Dan hanya di tangannya sematalah, yakni melalui metode rasional-objektifnya, ia bisa menepis aspek mistifikasi ajaran keruhanian maupun spiritualitas lama yang pekat dengan jebakan irrasionalitas dan normativitas sendiri yang melenakan. Pada Kawruh Jiwa-lah ajaran keruhanian lama mencapai kematangan rasional objektifnya, sebut saja begitu, sehingga bisa menjadi suguhan makanan ruhani [pengetahuan obyektif, alih-alih normatif] yang dapat diambil oleh siapapun tanpa membedakan baju tempelan identitas suku, kelompok, agama, maupun kebangsaan apapun. Alias telah menjangkau aspek universalitasnya bagi kemanusiaan seluruhnya.

Namun begitu, ajaran yang ditelurkannnya, sekali lagi tak boleh dilupa, masih merupakan rangkaian benang yang sama dari ajaran spiritual-ruhaniyah kemanusiaan sebelumnya [Jawa-Islam]. Dalam jalur pengatahuan “mawas diri” atau “pangawikan pribadi”-nya misalnya [baca: ilmu pengenalan akan dirinya sendiri], tema ini hampir ditemukan merata dalam tradisi spiritual-ruhani sebelumnya.
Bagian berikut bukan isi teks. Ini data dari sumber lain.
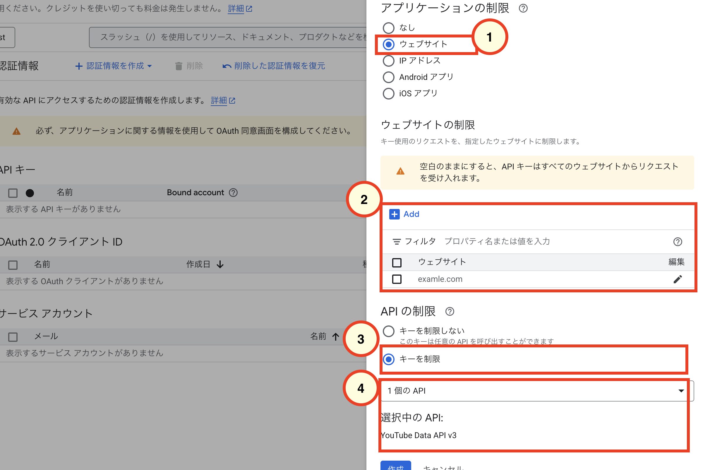The height and width of the screenshot is (470, 710).
Task: Select the IP アドレス radio option
Action: click(388, 61)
Bahkan dalam ulasan yang lebih eksplisit serta padat pada ajaran Bangkokan Kawruh Jiwa-nya bernama “Buku Langgar”, Ki Ageng sendiri dengan sadar berusaha menilik ulang dan me-review saripati ajaran-ajaran tradisi sebelumnya ini, yakni dimulai dari ajaran sejak zaman akhir Prabu Brawijaya, zaman Demak akhir, masa Sultan Agung beserta Sastra Gendhing-nya, masa Mataram Akhir, Kartasura Akhir, serta pada zaman Giyanti, hingga zaman Penjajahan Belanda pada masa ia hidup. Ia menunjukkan kelebihan ajaran-ajaran yang terselenggara pada setiap masa-masa tersebut, plus menunjukkan jebakan-jebakannya.
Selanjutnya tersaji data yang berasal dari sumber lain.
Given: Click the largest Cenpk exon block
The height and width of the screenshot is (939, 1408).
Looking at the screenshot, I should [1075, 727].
Bahkan tokoh agung ini juga mengulas secara terpisah saripati ajaran pada masa “Sekolahan Gaib Zaman Islam” [jaman kuwalen: zaman para wali], yang sering dikenal sebagai masa dimana para wali tanah Jawi menyebarkan ajaran ruhaninya, yang relatif ia beri porsi ulasan yang cukup padat, untuk sekali lagi menimbang kelebihan serta potensi jebakannya. Tak hanya itu, ia juga membandingkan dengan tradisi ajaran Budhisme, serta memberi tambahan ulasan kritik terkait kecenderungan kultifikasi benda-benda gaib [kultus benda] seperti dilakukan oleh para pelaku dan penganut Theosofi, yang memang pada saat itu, awal abad 20, mulai menyebar di tanah jajahan Hindia Belanda.

Hal ini, bagi saya, bukan sesuatu yang mencengangkan. Karena, dalam dokumen Primbon 9 jilid yang dikeluarkan Keraton Surakarta, bernama “Kitab Primbon seri-Adam Makna” yang telah banyak beredar, dimana dikatakan pada pengantar pendahuluannya, bahwa Ki Ageng Suryomentaram merupakan cucu dari seseroang pangeran pemilik berjubel-jubel kitab dan manuskrip kuno tinggalan warisan kesusateran Kraton Jawa Mataram Islam: Pangeran Harjo Tjakraningrat. Dan Suryomentaram, konon mendapat limpahan kepustakaan ini dari kakeknya tersebut. Juga dari koleksi manuskrip milik kakeknya ini pulalah, 9 jilid Kitab Primbon yang telah disebut, akhirnya bisa diterbitkan dalam edisi latin dan tersebar di kalangan masyarakat.

Signifikansi informasi barusan sebenarnya hanya ingin meletakkan kesadaraan terkait satu hal: Ki Ageng Suryomentaram bukan hidup dalam ruang vakum dalam menelurkan gagasan-gagasannya. Plus hal ini terkait ide mendasar, bahwa Ki Ageng benar-benar berinteraksi dengan gagasan dan ajaran ruhani zamannya.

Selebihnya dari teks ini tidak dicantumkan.